* DO THIS:
Repeat verbatim the material starting at the line that contains "Describe the element at coordinates (236, 178)" and ending at the line that contains "Looking at the", including both of those lines.

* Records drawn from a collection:
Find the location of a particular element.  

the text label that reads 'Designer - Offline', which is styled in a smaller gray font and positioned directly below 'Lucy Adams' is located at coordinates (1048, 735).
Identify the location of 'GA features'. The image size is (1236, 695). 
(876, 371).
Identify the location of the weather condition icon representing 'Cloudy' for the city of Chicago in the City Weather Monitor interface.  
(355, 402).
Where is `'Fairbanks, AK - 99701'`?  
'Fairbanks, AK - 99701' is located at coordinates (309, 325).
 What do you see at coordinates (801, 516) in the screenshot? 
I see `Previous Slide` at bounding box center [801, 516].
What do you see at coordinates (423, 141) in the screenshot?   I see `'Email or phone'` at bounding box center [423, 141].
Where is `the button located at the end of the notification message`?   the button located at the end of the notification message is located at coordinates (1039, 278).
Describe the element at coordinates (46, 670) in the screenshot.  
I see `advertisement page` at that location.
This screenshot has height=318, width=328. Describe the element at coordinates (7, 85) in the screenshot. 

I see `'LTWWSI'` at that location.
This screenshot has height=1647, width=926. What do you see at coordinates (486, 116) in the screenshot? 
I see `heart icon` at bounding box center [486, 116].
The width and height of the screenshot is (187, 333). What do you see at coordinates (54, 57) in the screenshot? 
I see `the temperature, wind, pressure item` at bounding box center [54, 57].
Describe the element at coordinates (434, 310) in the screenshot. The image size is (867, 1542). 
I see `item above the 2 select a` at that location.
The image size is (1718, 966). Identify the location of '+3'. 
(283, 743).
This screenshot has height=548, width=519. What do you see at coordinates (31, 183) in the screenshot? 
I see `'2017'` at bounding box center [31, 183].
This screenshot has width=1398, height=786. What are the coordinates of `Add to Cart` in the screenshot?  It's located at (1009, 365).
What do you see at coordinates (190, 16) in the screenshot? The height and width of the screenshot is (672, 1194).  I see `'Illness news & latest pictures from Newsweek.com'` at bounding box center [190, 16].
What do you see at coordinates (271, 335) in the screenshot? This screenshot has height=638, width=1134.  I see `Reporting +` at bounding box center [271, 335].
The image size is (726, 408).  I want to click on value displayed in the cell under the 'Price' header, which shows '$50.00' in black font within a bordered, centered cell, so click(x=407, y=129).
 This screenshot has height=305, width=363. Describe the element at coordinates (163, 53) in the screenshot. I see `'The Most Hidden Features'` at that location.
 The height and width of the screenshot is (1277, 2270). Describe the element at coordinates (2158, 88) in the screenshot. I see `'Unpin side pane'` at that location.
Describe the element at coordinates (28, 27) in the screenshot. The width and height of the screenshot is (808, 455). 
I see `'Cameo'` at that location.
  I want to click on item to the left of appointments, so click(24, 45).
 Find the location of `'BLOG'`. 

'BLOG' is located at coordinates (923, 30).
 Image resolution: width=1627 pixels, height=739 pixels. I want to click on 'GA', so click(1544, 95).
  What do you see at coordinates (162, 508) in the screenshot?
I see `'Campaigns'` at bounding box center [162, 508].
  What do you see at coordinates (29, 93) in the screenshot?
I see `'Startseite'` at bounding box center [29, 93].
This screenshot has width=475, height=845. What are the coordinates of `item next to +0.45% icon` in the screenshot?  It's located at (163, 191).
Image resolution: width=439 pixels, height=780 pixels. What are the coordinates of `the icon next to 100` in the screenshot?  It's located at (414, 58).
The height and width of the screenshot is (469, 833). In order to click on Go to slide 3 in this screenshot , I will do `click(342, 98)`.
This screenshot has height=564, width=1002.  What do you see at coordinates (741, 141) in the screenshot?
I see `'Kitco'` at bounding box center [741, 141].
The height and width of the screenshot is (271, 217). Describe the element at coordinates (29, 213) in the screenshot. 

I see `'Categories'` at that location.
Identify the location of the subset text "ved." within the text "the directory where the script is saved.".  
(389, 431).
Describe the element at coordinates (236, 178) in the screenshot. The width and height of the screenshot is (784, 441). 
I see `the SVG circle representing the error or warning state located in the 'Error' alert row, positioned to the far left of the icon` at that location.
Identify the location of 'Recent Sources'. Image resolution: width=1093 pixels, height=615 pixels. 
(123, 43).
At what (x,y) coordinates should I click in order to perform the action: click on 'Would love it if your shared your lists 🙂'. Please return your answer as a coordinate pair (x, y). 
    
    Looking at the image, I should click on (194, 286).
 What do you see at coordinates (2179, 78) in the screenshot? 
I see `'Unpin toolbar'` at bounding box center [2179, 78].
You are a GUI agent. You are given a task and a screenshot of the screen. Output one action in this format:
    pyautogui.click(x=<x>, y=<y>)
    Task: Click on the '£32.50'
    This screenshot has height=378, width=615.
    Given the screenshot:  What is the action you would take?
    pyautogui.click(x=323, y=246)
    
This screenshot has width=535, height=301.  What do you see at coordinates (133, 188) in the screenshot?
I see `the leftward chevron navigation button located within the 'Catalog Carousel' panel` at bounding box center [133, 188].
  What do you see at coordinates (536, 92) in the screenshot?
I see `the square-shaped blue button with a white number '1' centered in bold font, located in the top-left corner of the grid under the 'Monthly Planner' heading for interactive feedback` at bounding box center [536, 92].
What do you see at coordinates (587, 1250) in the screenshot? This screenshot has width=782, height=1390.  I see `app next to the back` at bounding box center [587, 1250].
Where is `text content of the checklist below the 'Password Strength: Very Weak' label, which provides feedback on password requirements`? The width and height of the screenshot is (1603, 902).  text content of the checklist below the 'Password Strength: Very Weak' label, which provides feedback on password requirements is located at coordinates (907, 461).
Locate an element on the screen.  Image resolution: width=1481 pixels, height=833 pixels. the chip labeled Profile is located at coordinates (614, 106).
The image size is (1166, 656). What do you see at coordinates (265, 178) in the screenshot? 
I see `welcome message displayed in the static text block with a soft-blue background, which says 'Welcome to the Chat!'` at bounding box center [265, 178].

* FINAL RESULT:
Describe the element at coordinates (236, 178) in the screenshot. The width and height of the screenshot is (784, 441). 
I see `the SVG circle representing the error or warning state located in the 'Error' alert row, positioned to the far left of the icon` at that location.
Identify the location of 'Recent Sources'. Image resolution: width=1093 pixels, height=615 pixels. 
(123, 43).
At what (x,y) coordinates should I click in order to perform the action: click on 'Would love it if your shared your lists 🙂'. Please return your answer as a coordinate pair (x, y). 
    
    Looking at the image, I should click on (194, 286).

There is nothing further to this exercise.